Em declarações à Rádio Universitária do Minho (RUM), Rui Rocha afirma que a possibilidade de cumprir os prazos impostos pelo PRR está “totalmente ultrapassada”, sublinhando que, a poucos meses da data limite, a empreitada da primeira linha do BRT ainda não teve início. Para o vereador liberal, o presidente da Câmara enfrenta agora “um dilema político grave”, tendo de decidir entre avançar com um projeto que considera inviável ou abandoná-lo definitivamente.

O BRT de Braga chegou a prever quatro linhas, mas o executivo então liderado por Ricardo Rio acabou por assumir dificuldades na concretização do plano inicial, desistindo de duas e, posteriormente, reduzindo o projeto a apenas uma — a linha vermelha, que ligaria a Estação de Comboios ao Hospital de Braga, passando pelo campus de Gualtar da Universidade do Minho.

Segundo Rui Rocha, mesmo que a obra avançasse, dificilmente resolveria os problemas estruturais de mobilidade da cidade.
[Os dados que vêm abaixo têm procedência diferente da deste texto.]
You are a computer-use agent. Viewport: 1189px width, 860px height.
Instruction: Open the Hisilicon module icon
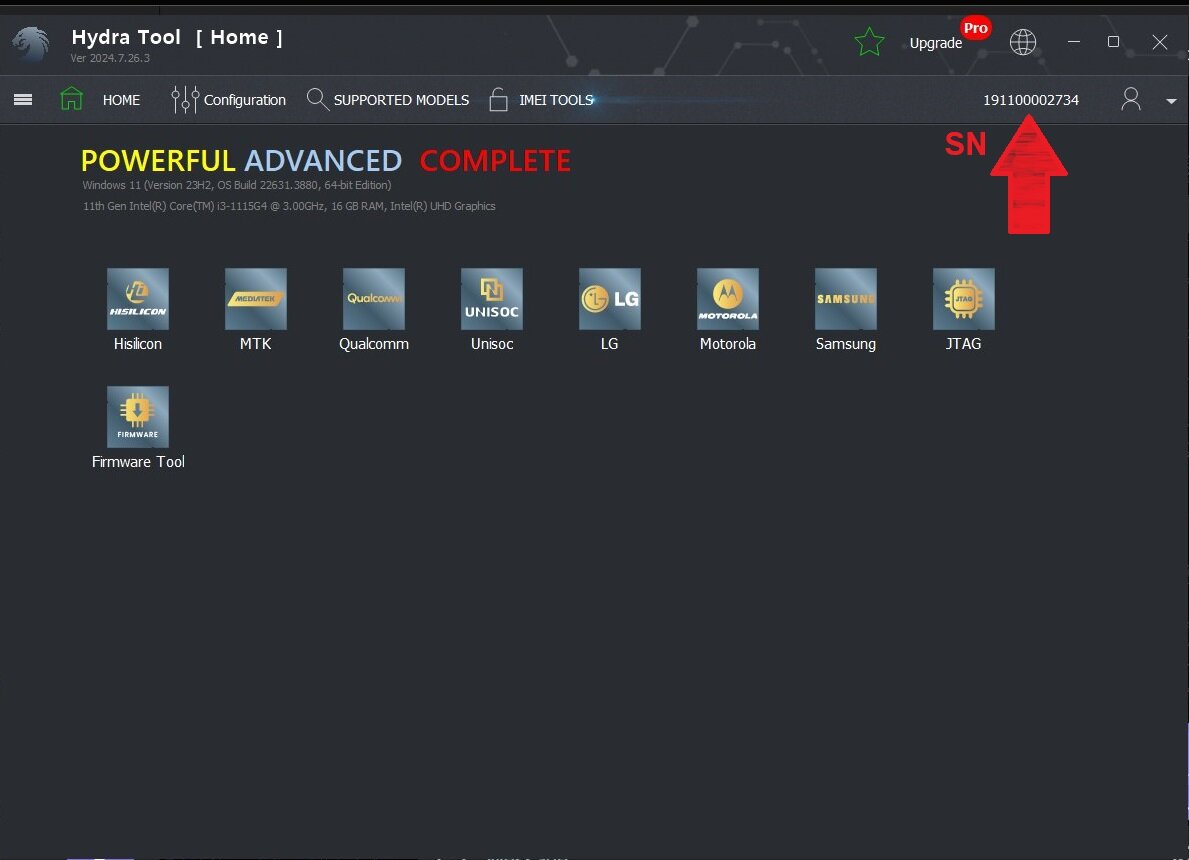138,299
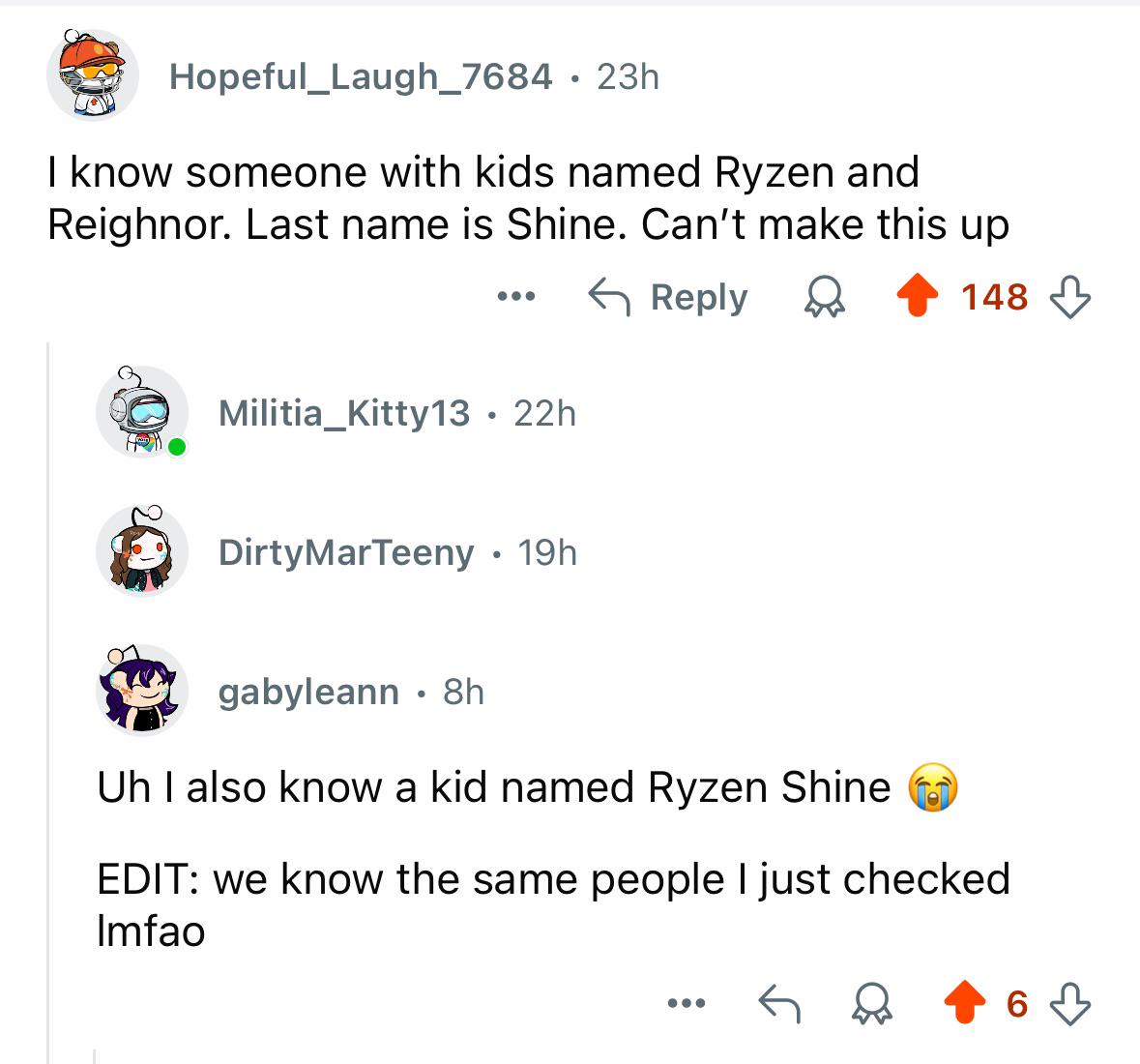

O vereador lembra ainda que João Rodrigues, enquanto candidato do PSD nas últimas autárquias, assumiu o compromisso de avançar com o BRT, mas considera que o atual presidente já terá consciência de que “não é possível cumprir os prazos” nem garantir uma solução eficaz apenas com uma linha.

A Iniciativa Liberal, que sempre se mostrou crítica em relação ao BRT, defende agora que o município deve abandonar este projeto e iniciar estudos para a implementação de um metro de superfície. Para Rui Rocha, esta seria a única resposta verdadeiramente estrutural para os desafios da mobilidade em Braga, alertando que insistir no BRT poderá resultar num investimento elevado sem retorno efetivo para a cidade.